Here's a couple of things that perhaps most of you already know, but I found by accident and are quite handy.

Rescuing Blown and Blocked Areas

Sometimes, in the process of editing an image you realize too late that some small area has degenerated to pure white or pure black and can no longer be rescued. There are a couple of things you can do. First, you can select all the image, copy it, then use the history palette to revert to the original image by clicking on the image above the top of the list of steps, then paste back your edited image on top. You can use a white mask in this with a small area painted black to rescue the blocked area. You can even put adjustment layers between then to adjust the area you want.

Some times even this isn't enough and you need to go back to the raw file.
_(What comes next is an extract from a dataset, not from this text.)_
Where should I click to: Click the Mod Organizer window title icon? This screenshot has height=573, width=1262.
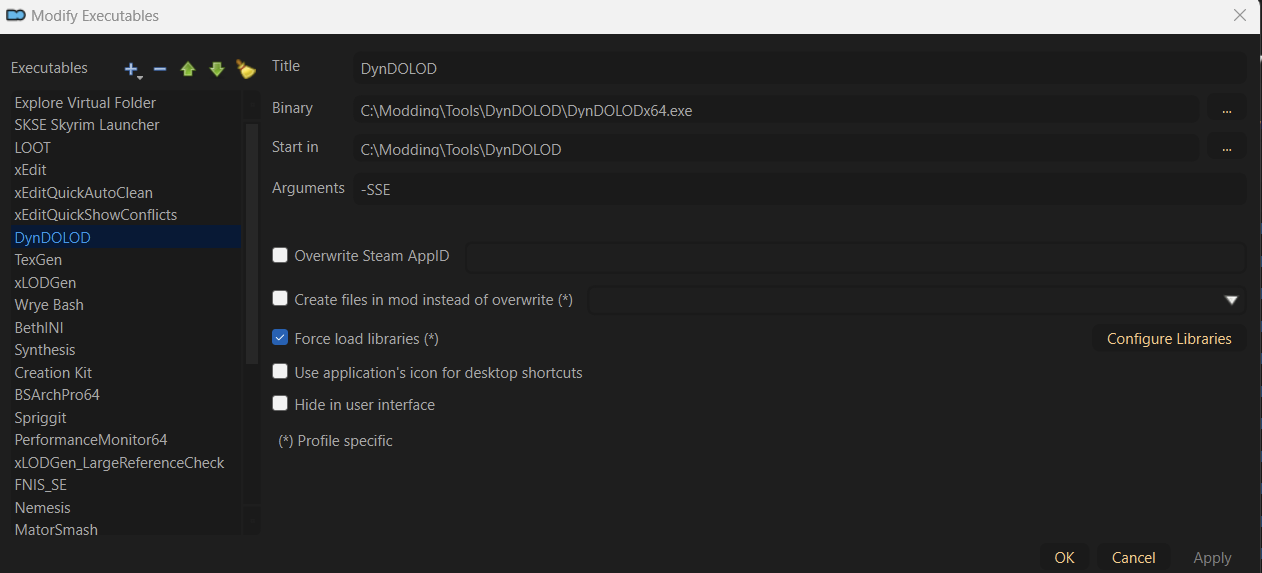click(x=15, y=15)
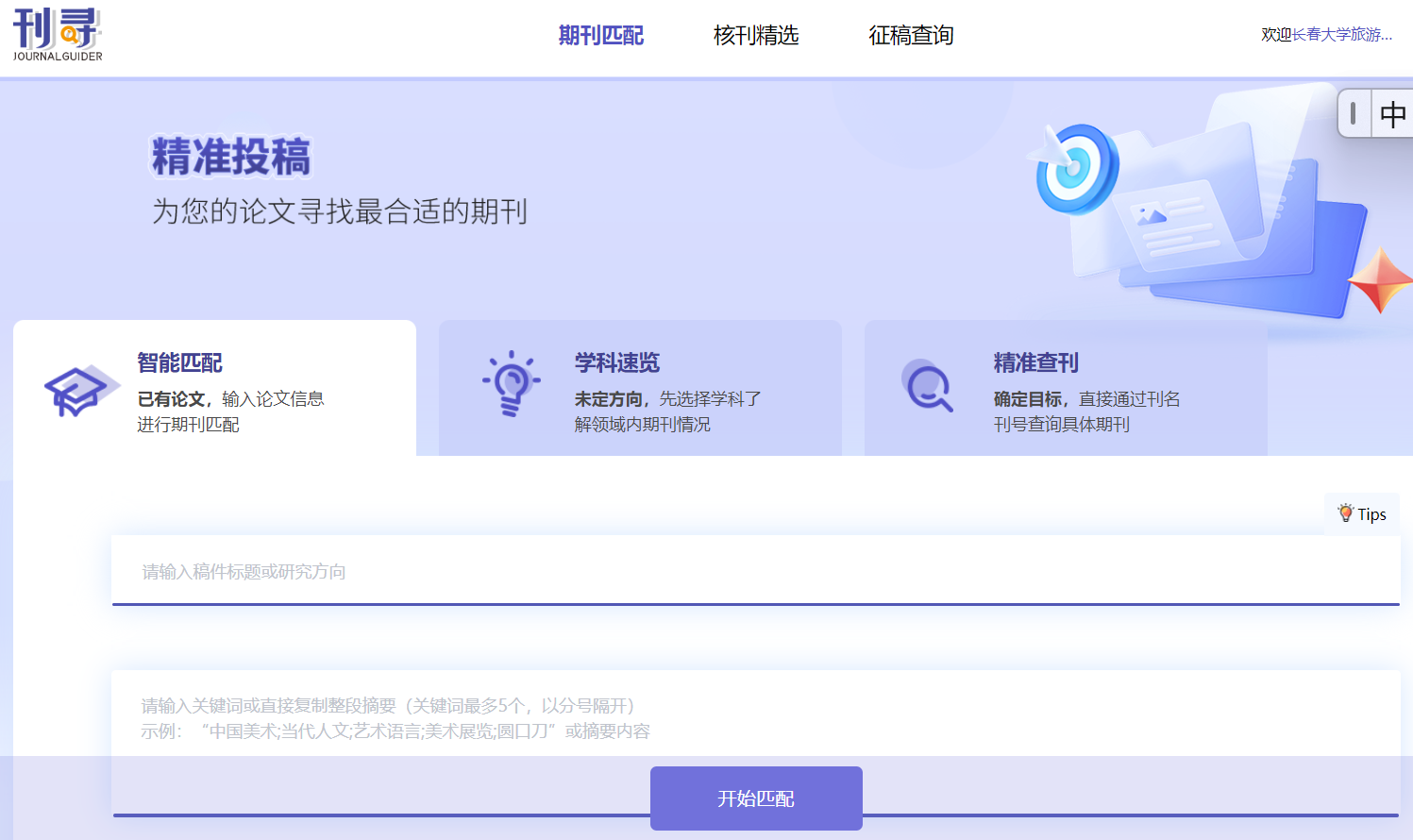Click the blue bullseye target illustration

tap(1075, 168)
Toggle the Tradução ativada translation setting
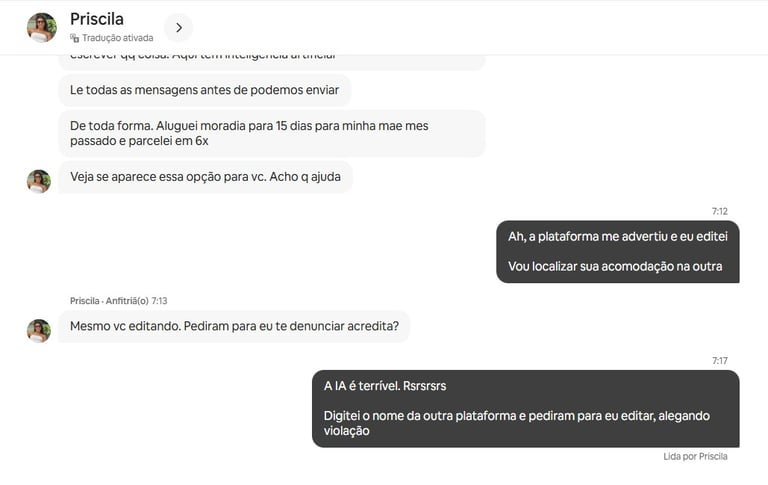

In this case, assuming you have saved your edited image, you can reopen the original raw file, edit it in whatever raw processor you want, ignoring all of the image but the area that ended up blocked, adjust to make it as good as possible and then open the image, copy and paste that on top of your edited image using a black mask painted white in the relevant area.

Should you have done some cropping in the mean time, you will need to align the images but since they are the same file, this is easy using the move tool at the top of the tools palette.

Controlling Where A Layer Takes Effect

There are times you have defined an area you want to adjust with a masked adjustment layer, but then you realize you need to do more work on just that area, whether it be another curve or perhaps a saturation change or whatever. If instead of picking a new adjustment layer from the icon at the bottom of the layers pallete, you use the layers menu to create a new adjustment layer, you are given the option of using the previous layers mask to control this one, clicking that on means this layer only affects the same area of the image as the last layer.

I imagine there must be a way to do this from the layers pallete and perhaps some nice person will tell us what it is.

There are a million tricks to Photoshop, it's just a matter of finding the dozen or so that are most useful to the way you work.

5 comments:

Anonymous said...

One way is to cmd-click the mask (make a selection from it) in the layers palette, and then create the new adjustment layer.

Anonymous said...

You can also put the adjustment layer into a group - and apply the mask to the group rather than the single layer. that way, any other adjustment layers you put into that group will apply only to the area as masked by the group mask, rather than the single ones.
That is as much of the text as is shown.